This was a breakout year for me however, it didn’t start in 2025. It was 2024, a year where I plateaued. I didn’t stick to my boundary between work and personal life. I was still running consistently and racing often. On the outside, it looked like things were normal but for me, I knew I was struggling. My running had stalled out. I wasn’t making meaningful gains whether it was distance or speed, even though I was grinding out miles. I still enjoyed races, but I wasn’t unlocking anything for myself. I wasn’t growing how I wanted to grow.
2025 worked not because I tried harder. It worked because I made a commit to that work / life boundary.
Boundaries allow for growth
The most important change I made in 2025 was committing to this firm boundary around my personal life. This boundary is hard for a lot of folks but it is probably the most valuable commitment a person can make to doing important not urgent things. There are lots of urgent things in life that can it breakdown. For me, it was work. My career has always been demanding and it always will be; I like it that way. In 2024 though, it was difficult for me to keep my work from interfering with my running and it showed. I refused to let that happen again. Running became a daily non-negotiable for me. Every day I ran. Every week I did my weight training. No bargaining with work. No shortcuts in my training.
That commitment came with tradeoffs.
I love playing piano. I’m still working on violin. Music matters to me deeply but this year, it took a backseat. When work was intense and personal time was limited, running came first. Music came after that only if I had any time left over. That often left me wanting more. I also enjoy crafting, especially paint by numbers, but that came third. As proof, my paints dried out on me.
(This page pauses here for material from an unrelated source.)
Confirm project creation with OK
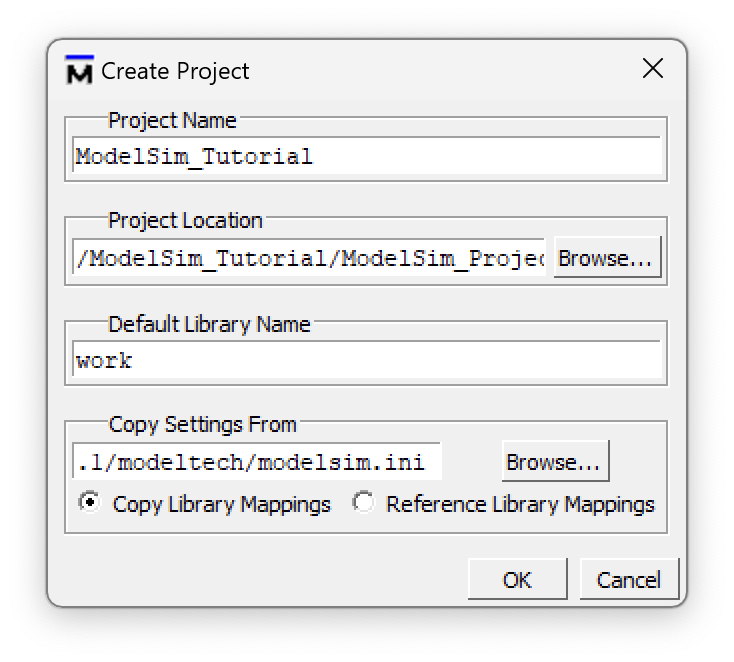Image resolution: width=734 pixels, height=662 pixels. (x=517, y=579)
Falling short in my other aspirations weren’t failures. They were the inevitable result of my running commitment. Holding firm to it is what made my work / life boundary worthwhile.
Learning to run on tired legs
The most profound change in my running this year that unlocked everything else were back to back long runs. A run club friend of mine, Corey, gave me simple advice. It wasn’t about speed. It was about sustainable volume; have high mileage weeks every week and to do that I needed to accept and learn to run when you’re already tired; not fast; just getting it done; all mental.
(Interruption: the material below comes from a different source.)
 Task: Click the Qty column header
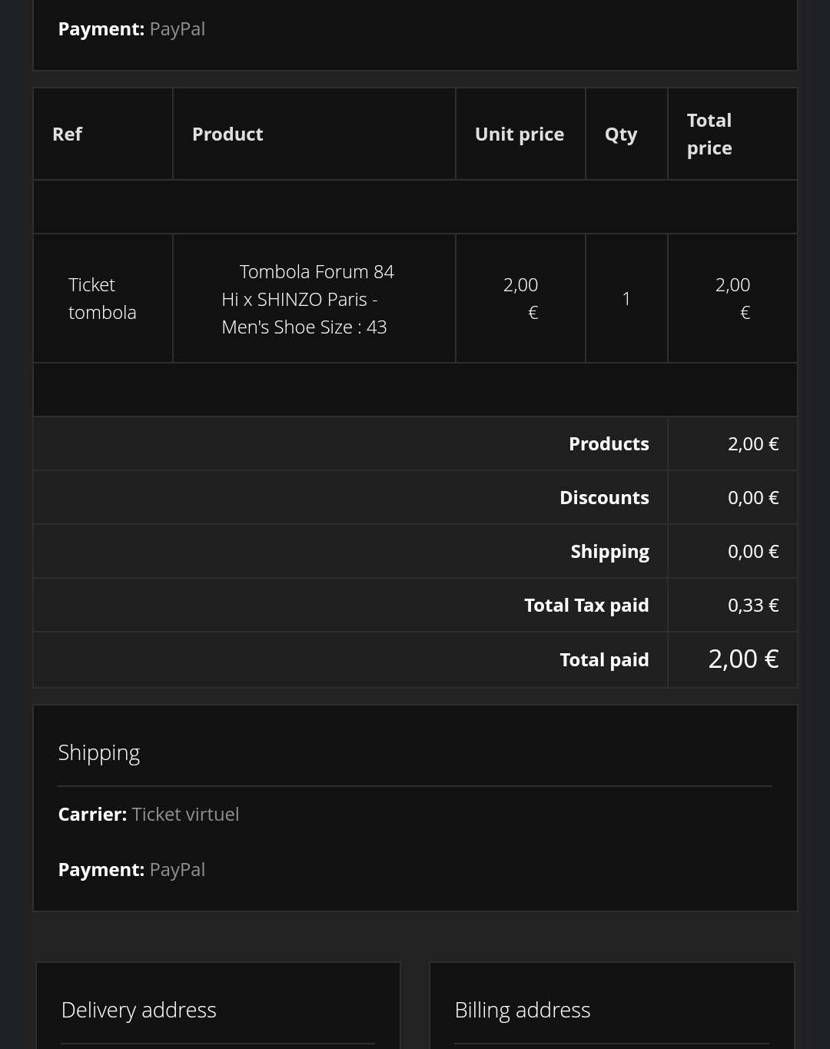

Those runs weren’t impressive. Pace didn’t matter. It was just showing up and putting in the work on that second day. I spent most of the summer doing that. The first few times were terrible. However, I toughed it out and got myself to that next level. Speed wasn’t what I was after. It was durability. Back to back long runs made fatigue my normal, which made 60-70 mile weeks my new normal.
My body adapted naturally. I stopped dreading the second long run and instead started looking forward to it. The second long run was my day and mine alone.
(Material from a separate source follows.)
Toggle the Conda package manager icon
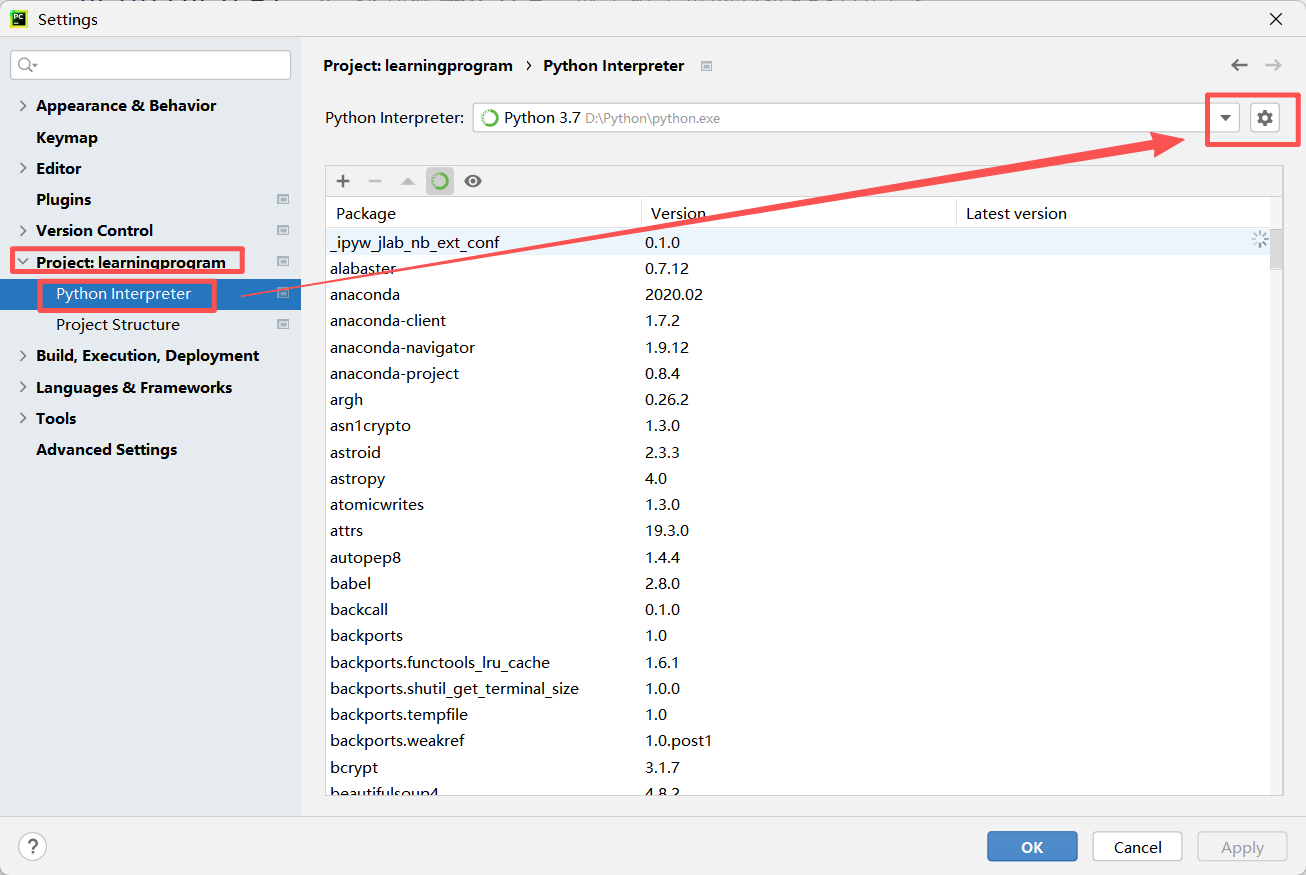1306x875 pixels. click(440, 181)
When the work finally showed up
That high volume foundation changed everything.
At the Larrabee Lakes 50k, I ran a 7:01, dropping an hour and a half from the 50k I ran in 2024. That wasn’t just grit. It was high volume weeks paying dividends. I was able to keep moving on tired legs. Mentally I learned how to deal with it.
That high volume base carried over to the road with new PBs:
- 1:28 half marathon
- 3:35 marathon
I ended the year with 4 marathons and 2 ultras under my belt along with 5 top 3 half marathon age group finishes which is really what I was after; speed on my half. Building a high mileage base slowly with patience and consistency let me run faster and stay injury free.
Habit stacking my running
Another change I made in 2025, and I’m doubling down on in 2026, is habit stacking during my runs.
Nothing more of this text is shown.